■ Work instructions:
Can you retype, word for word, the lines of the items from the one containing "Given: Click the オーディオコメンタリー bullet line" through the one containing "This screenshot has width=1827, height=1329.", both of those lines included, leaving the pictures out?

■ Supplied data:
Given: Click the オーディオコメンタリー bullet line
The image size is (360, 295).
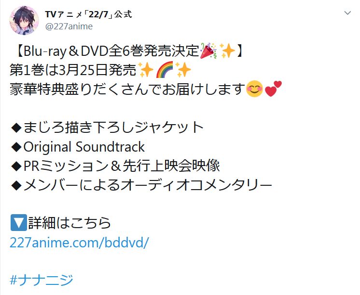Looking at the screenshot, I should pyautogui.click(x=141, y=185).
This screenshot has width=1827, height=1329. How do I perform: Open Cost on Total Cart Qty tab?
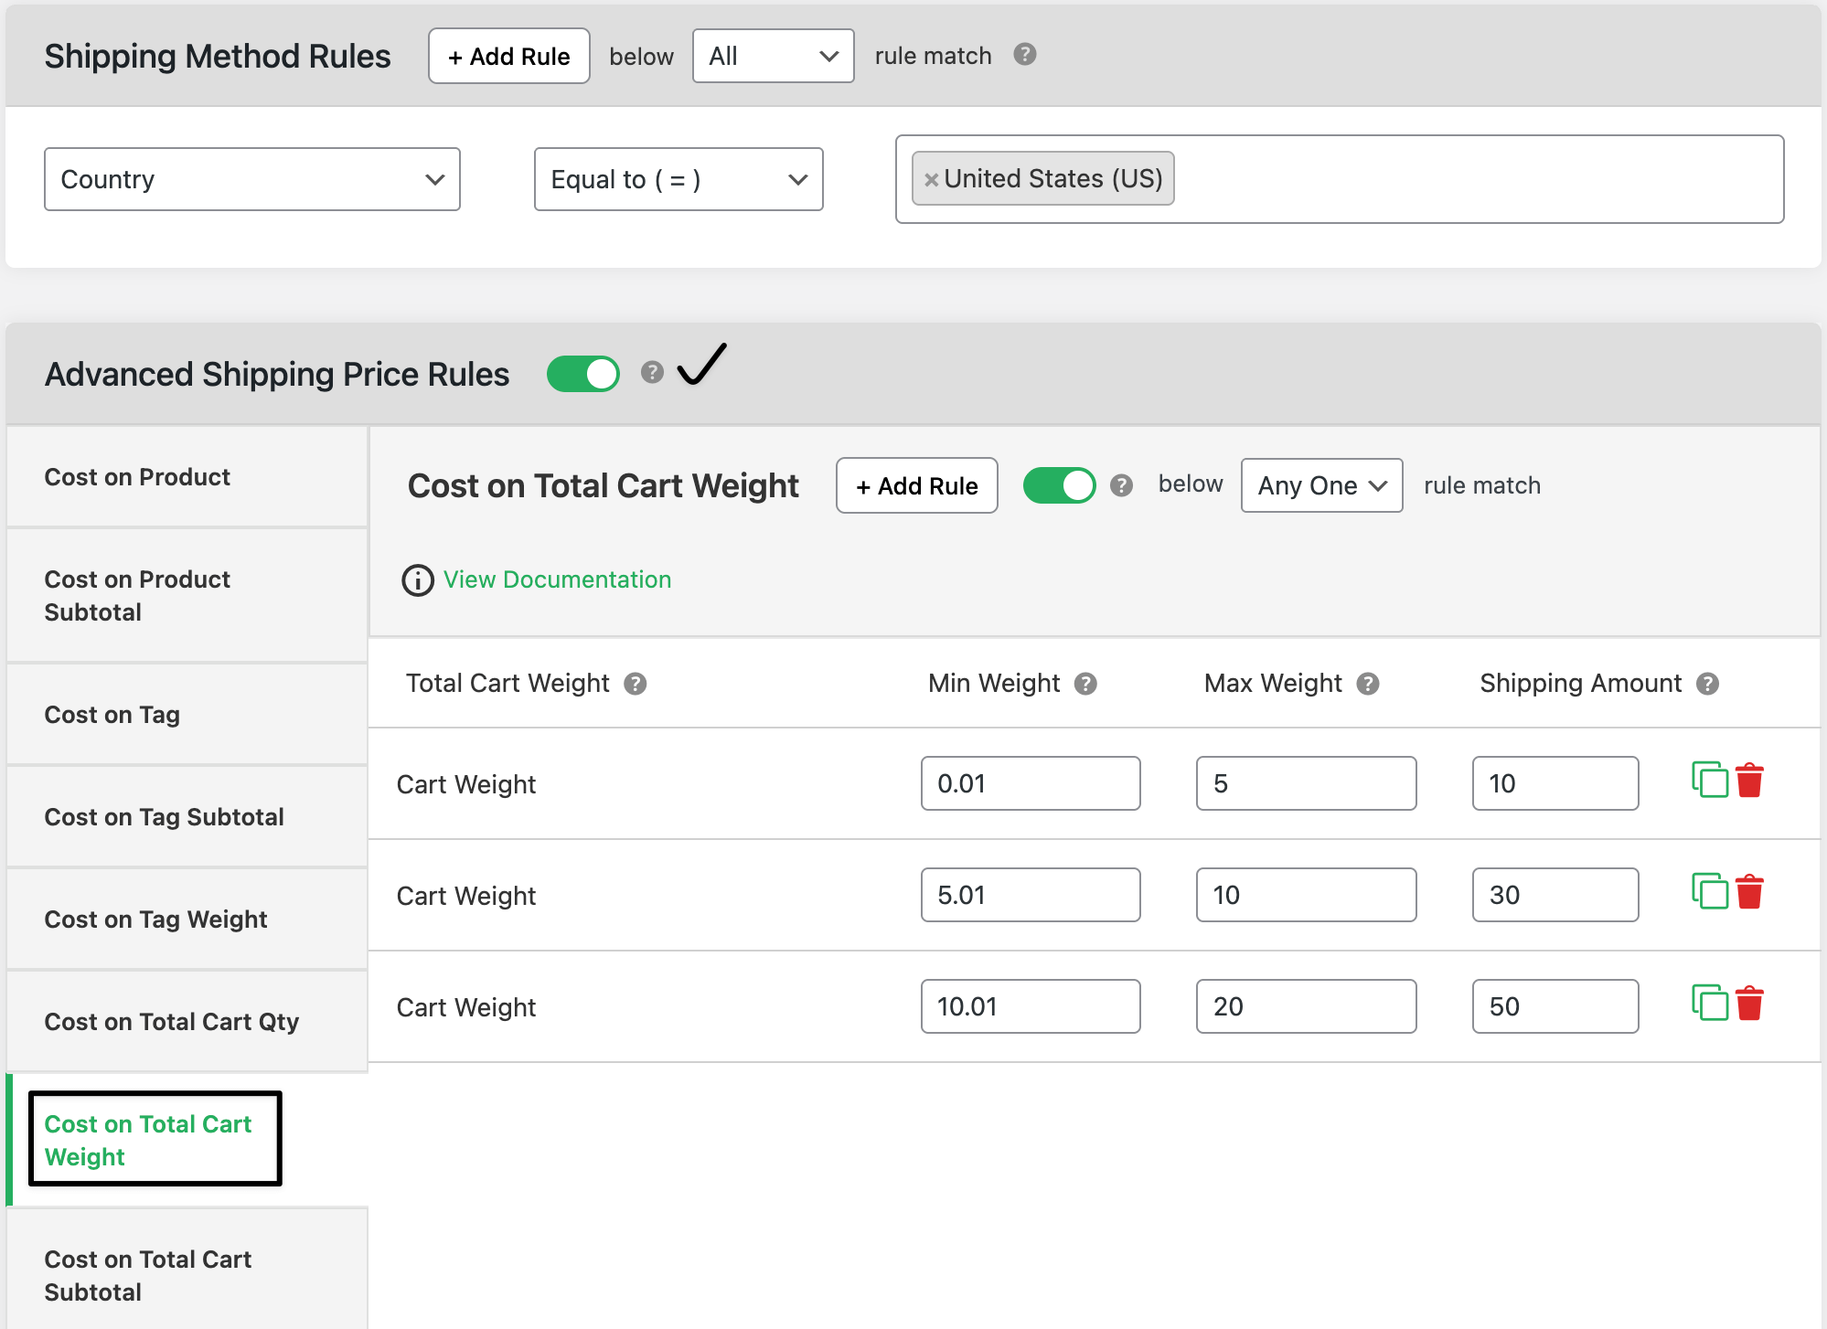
---
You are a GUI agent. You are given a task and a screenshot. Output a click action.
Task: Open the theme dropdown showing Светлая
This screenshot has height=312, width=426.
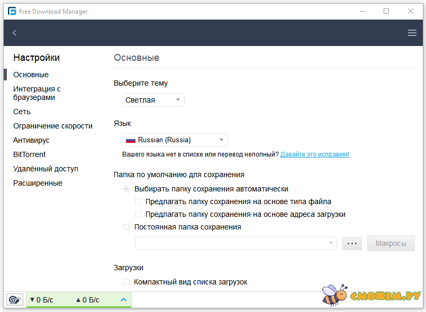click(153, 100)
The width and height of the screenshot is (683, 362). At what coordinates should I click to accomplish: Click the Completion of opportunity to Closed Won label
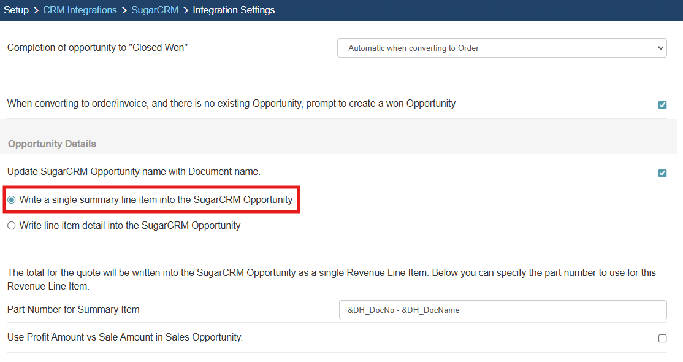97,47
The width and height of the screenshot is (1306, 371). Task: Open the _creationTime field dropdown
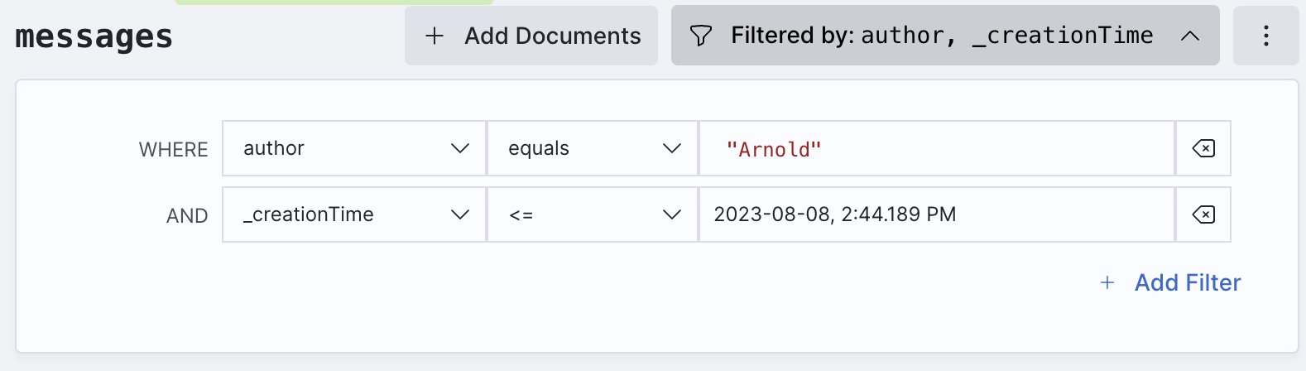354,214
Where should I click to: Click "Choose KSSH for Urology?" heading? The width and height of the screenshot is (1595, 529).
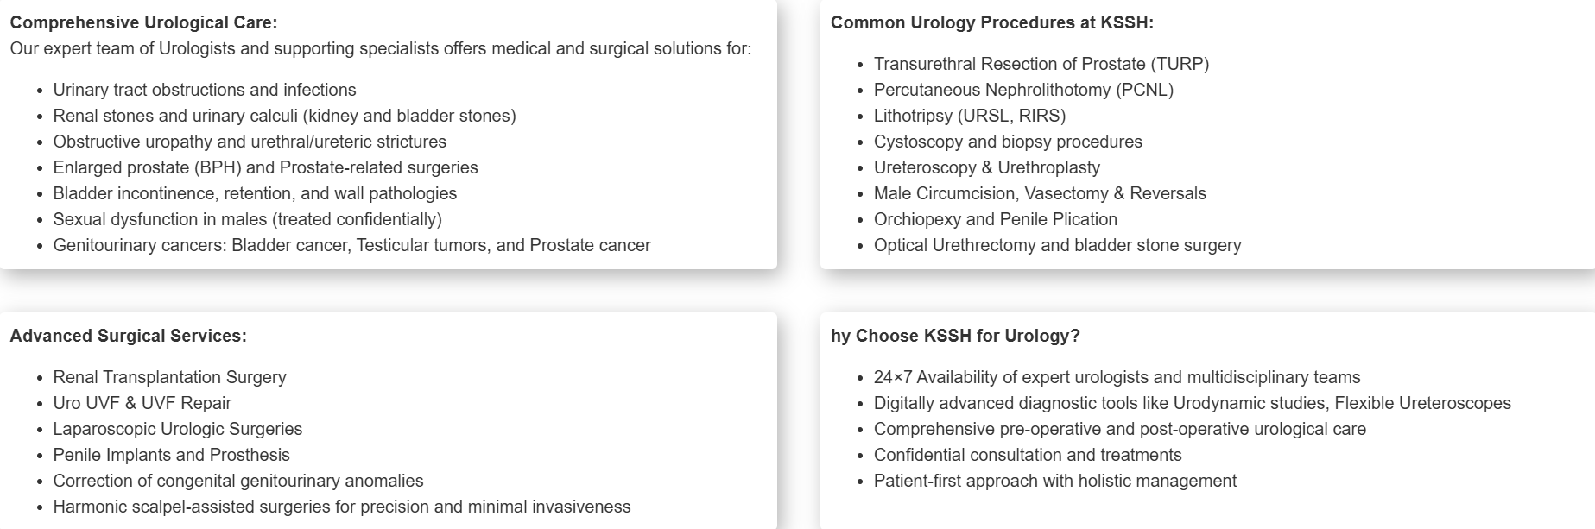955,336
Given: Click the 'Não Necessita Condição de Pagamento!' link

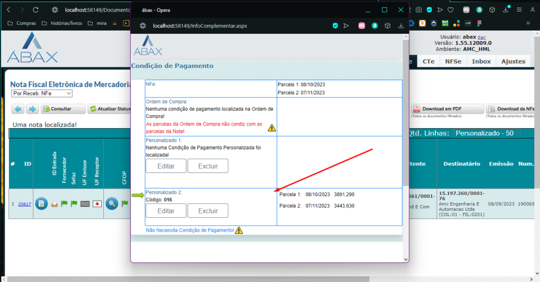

■ Problem solution:
Given: Click the オーディオコメンタリー bullet line
The image size is (360, 295).
Looking at the screenshot, I should pyautogui.click(x=141, y=185).
This screenshot has width=1827, height=1329. How do I perform: Open Cost on Total Cart Qty tab?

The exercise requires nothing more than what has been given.